Out of almost 1,400 words, it was the following short sentence that attracted almost all the readers’ reactions to my previous column:

“The Arab states and the Palestinians have in fact acknowledged Israel’s right to exist in peace, if it withdraws from the occupied Palestinian territories taken in 1967; whereas Israel wants to keep these territories, though it doesn’t quite know how.”

It is indeed impressive how successful Israeli propaganda and the Western media are in obscuring the simple fact that ongoing conflict is the result of a voluntary Israeli policy, in which Arabs and Palestinians play a subsidiary role.

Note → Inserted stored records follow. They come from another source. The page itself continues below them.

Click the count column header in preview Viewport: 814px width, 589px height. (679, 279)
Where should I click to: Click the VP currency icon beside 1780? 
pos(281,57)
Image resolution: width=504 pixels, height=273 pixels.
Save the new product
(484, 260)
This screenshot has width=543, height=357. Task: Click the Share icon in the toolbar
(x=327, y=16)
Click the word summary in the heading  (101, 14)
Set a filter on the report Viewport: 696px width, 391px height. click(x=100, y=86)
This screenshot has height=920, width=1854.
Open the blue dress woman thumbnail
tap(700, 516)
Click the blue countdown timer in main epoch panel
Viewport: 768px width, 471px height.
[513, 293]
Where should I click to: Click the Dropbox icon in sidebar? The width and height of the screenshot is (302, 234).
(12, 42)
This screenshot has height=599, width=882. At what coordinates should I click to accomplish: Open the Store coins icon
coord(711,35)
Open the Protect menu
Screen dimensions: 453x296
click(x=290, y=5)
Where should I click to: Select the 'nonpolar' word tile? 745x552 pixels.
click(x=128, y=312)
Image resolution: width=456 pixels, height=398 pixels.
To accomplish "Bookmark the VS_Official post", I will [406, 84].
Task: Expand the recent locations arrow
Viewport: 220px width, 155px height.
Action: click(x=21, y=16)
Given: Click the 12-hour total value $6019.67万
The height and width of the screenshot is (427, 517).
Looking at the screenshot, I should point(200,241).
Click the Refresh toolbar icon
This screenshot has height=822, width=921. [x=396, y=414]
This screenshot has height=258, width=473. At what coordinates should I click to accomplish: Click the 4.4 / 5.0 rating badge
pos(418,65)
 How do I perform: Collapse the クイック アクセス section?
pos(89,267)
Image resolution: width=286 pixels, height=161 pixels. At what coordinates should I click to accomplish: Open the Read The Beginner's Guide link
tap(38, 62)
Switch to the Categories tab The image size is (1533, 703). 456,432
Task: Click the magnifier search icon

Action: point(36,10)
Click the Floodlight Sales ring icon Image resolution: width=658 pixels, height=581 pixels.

Sharon’s indelible smile is quite justified: by now he can say the whole truth about his resolute intention to perpetuate war and to sabotage any serious peace initiative, and still preserve his image as “man of peace.” The so-called “man of peace” openly says that he rejected an American proposal last year to resume peace talks between Israel and Syria, and rejects out of hand a full withdrawal from the occupied Golan (as international law and UN resolutions demand). He openly admits his intention not to honor the U.S.-backed Road Map to peace, and prepares the hearts for “decades of stalemate,” i.e., of violence. He even makes clear that he will annihilate Palestinian Authority Chairman Yasser Arafat, freeze the occupation in the West Bank, and put off the road map and the two-state solution for many years. No harm done: Sharon can count on what Ha’aretz‘s well-informed Aluf Benn now terms “the selective hearing” of his audience, who hear just what they want to hear. It is in fact the same “selective hearing” – not individual, but mediated by the entire mainstream media – that turned a deaf ear to the Arab peace initiative or to any peaceful words by any Arab or Palestinian speaker. Contrary to the facts, Israel still preserves “peace” as the first association it raises, and the Palestinians vice versa.

Now let’s see how readers react to this simple truth – i.e., that at present, the perpetuation of the Middle East conflict is the fault of Israel and its greed for land. Italicized quotes without reference are from actual reactions to my previous column.

Just Shut Up!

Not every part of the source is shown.